# Music by Genre > Old-Time, Roots, Early Country, Cajun, Tex-Mex >  Theme song to "Evening Shade"

## 8ch(pl)

The TV show, Evening Shade, opened with a lovely waltz played on the violin. I believe it was the first season or so, then the theme changed. Could someone tell me the name of the piece. I played it from memory, (15 years or so)at last night's folk session and it has generated a bit of interest. I would love to find the music for it.

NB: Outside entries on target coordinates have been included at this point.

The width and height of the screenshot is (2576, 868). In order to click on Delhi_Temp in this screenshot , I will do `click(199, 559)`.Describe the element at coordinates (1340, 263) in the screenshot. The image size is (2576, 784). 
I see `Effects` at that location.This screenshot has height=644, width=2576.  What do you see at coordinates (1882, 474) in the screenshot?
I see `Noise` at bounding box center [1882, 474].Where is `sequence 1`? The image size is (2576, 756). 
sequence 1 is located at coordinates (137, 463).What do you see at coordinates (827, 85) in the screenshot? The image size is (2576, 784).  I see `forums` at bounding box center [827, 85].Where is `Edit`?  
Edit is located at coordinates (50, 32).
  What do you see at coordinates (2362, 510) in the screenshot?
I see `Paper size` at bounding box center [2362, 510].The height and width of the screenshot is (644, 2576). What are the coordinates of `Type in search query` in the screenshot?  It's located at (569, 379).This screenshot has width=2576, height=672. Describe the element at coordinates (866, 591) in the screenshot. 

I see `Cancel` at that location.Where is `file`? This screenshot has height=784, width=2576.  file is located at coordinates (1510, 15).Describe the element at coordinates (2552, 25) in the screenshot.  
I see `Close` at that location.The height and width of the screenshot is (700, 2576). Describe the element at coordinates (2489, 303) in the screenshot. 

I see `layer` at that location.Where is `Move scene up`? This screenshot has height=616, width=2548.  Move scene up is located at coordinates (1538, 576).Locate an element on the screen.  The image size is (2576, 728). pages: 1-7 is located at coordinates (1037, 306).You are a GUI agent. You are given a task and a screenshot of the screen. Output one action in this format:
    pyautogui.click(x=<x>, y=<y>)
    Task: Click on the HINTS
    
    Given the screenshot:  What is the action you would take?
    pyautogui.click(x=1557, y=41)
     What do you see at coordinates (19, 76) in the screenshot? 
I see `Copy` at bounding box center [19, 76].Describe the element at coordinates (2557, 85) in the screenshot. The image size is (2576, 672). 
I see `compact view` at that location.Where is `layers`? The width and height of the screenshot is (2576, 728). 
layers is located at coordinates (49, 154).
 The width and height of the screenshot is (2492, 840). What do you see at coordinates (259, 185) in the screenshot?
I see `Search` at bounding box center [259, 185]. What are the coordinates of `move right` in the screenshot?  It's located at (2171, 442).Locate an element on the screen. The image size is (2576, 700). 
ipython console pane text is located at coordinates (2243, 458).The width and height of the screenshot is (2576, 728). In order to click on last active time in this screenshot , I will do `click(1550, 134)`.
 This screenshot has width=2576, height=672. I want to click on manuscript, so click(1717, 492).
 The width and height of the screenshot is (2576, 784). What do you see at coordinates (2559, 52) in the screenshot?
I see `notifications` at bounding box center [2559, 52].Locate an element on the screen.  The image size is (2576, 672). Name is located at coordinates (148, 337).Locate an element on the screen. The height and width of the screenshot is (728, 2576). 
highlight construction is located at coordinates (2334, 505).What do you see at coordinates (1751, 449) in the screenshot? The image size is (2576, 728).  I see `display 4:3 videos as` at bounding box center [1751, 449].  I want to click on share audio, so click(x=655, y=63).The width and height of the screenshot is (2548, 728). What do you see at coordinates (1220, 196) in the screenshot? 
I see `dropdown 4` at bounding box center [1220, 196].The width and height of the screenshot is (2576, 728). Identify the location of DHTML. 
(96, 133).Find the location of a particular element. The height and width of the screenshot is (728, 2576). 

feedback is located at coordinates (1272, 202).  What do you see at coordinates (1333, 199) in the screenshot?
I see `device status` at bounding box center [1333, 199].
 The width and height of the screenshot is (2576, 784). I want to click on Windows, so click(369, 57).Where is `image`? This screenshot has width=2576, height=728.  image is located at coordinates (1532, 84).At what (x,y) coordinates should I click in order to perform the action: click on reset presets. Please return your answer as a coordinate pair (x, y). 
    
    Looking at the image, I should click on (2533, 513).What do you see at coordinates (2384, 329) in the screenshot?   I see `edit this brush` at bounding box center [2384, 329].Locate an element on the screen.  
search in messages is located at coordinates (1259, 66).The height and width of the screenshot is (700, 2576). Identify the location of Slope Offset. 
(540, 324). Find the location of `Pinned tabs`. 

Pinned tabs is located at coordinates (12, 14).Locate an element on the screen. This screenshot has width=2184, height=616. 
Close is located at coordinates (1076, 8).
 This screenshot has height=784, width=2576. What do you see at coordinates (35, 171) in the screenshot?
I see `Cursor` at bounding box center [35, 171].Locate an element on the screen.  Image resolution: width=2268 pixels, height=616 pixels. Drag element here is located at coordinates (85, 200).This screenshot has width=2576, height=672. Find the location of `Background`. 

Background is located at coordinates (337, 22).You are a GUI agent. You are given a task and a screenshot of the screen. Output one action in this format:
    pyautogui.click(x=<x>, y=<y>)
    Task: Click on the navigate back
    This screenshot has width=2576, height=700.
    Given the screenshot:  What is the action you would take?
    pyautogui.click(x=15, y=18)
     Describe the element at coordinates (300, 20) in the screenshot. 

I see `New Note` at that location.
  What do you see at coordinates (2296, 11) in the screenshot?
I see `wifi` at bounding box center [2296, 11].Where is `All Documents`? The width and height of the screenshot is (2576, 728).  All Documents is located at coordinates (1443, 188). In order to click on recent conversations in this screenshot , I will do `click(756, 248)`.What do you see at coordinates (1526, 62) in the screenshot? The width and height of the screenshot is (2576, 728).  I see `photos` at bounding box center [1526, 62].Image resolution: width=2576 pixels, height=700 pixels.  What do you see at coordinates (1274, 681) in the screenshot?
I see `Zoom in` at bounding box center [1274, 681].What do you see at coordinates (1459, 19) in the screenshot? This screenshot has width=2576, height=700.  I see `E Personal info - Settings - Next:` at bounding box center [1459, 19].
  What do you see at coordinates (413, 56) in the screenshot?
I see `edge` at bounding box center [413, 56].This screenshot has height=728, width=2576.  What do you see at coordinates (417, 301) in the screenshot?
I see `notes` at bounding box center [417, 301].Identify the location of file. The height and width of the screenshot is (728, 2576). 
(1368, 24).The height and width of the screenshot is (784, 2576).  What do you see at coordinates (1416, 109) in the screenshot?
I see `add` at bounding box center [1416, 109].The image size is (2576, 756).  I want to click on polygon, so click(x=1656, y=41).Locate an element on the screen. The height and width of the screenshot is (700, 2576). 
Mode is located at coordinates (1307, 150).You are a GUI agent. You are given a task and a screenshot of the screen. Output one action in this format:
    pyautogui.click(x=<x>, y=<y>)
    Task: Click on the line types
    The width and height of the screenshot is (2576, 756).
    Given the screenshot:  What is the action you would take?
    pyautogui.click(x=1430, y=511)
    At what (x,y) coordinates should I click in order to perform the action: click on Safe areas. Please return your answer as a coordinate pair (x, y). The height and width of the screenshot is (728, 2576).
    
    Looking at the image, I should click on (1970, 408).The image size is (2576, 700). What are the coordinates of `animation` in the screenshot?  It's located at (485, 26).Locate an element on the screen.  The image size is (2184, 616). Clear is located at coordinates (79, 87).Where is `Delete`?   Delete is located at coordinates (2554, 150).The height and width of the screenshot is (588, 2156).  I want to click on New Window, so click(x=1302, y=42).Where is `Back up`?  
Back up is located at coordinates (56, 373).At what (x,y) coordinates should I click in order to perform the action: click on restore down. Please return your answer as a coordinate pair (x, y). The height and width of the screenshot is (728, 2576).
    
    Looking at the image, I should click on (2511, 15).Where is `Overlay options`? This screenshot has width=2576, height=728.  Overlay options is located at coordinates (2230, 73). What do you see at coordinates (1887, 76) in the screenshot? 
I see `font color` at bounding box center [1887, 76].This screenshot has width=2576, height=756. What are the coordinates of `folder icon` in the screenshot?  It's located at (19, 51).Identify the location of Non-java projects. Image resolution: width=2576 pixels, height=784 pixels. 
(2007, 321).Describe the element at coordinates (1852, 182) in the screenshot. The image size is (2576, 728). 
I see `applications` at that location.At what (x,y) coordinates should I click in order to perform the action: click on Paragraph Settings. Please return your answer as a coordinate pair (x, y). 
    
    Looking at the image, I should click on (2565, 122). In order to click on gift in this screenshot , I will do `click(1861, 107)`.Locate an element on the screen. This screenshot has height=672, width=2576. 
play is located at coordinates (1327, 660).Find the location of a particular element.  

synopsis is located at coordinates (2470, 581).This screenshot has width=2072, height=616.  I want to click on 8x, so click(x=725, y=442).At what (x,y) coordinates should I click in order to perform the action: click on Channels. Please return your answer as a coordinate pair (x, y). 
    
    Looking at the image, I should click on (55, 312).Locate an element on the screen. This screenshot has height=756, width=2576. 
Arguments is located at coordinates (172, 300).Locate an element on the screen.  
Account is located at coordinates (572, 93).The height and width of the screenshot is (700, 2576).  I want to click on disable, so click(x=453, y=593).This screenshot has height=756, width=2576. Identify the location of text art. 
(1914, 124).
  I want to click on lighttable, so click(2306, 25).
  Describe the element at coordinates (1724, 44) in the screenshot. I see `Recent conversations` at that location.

Let me know if you can help out with this song. Thanks

----------


## 8ch(pl)

I dug deeper to answer my own question. It was written for the show by Craig Stuart Garfinkle. I had assumed that it was a traditional American piece. It can be downloaded fron sites about the show, it is really a worthy piece.

----------


## LKN2MYIS

I can't seem to find a site with a download for it.

Can you post a link?

----------


## 8ch(pl)

Well, I'll try it.http://search.netscape.com/ns/boomframe.jsp?query=evening+shade&page=1&offset=0&  result_url=redir%3Fsrc%3Dwebsearch%26requestId%3Db  1a2056742c00c6c%26clickedItemRank%3D4%26userQuery%  3Devening%2Bshade%26clickedItemURN%3Dhttp%253A%252  F%252Ftimstvshowcase.com%252Fevenings.html%26invoc  ationType%3D-%26fromPage%3DNSCPTop%26amp%3BampTest%3D1&remove_u  rl=http%3A%2F%2Ftimstvshowcase.com%2Fevenings.html

----------


## LKN2MYIS

Thanks - that worked.

Bears a certain resemblance to Ashokan Farewell, IMHO.

----------


## 8ch(pl)

Yes it does, I've a;ways thought it was a nice piece.

----------


## LKN2MYIS

Did you find the tab for it?

----------


## 8ch(pl)

Just been playing it by ear. I havent played it for a while and I drifted off the exact tune a bit, back on now that I downloaded the theme.

----------


## LKN2MYIS

My ear is horrible. Been working on improving it, but it's
like spit in the ocean.

----------


## 8ch(pl)

Don't feel bad, I can't do a thing with TAB. Not much more with Notation.

----------


## LKN2MYIS

No problem with Tab. My problem lies with "talent"!

----------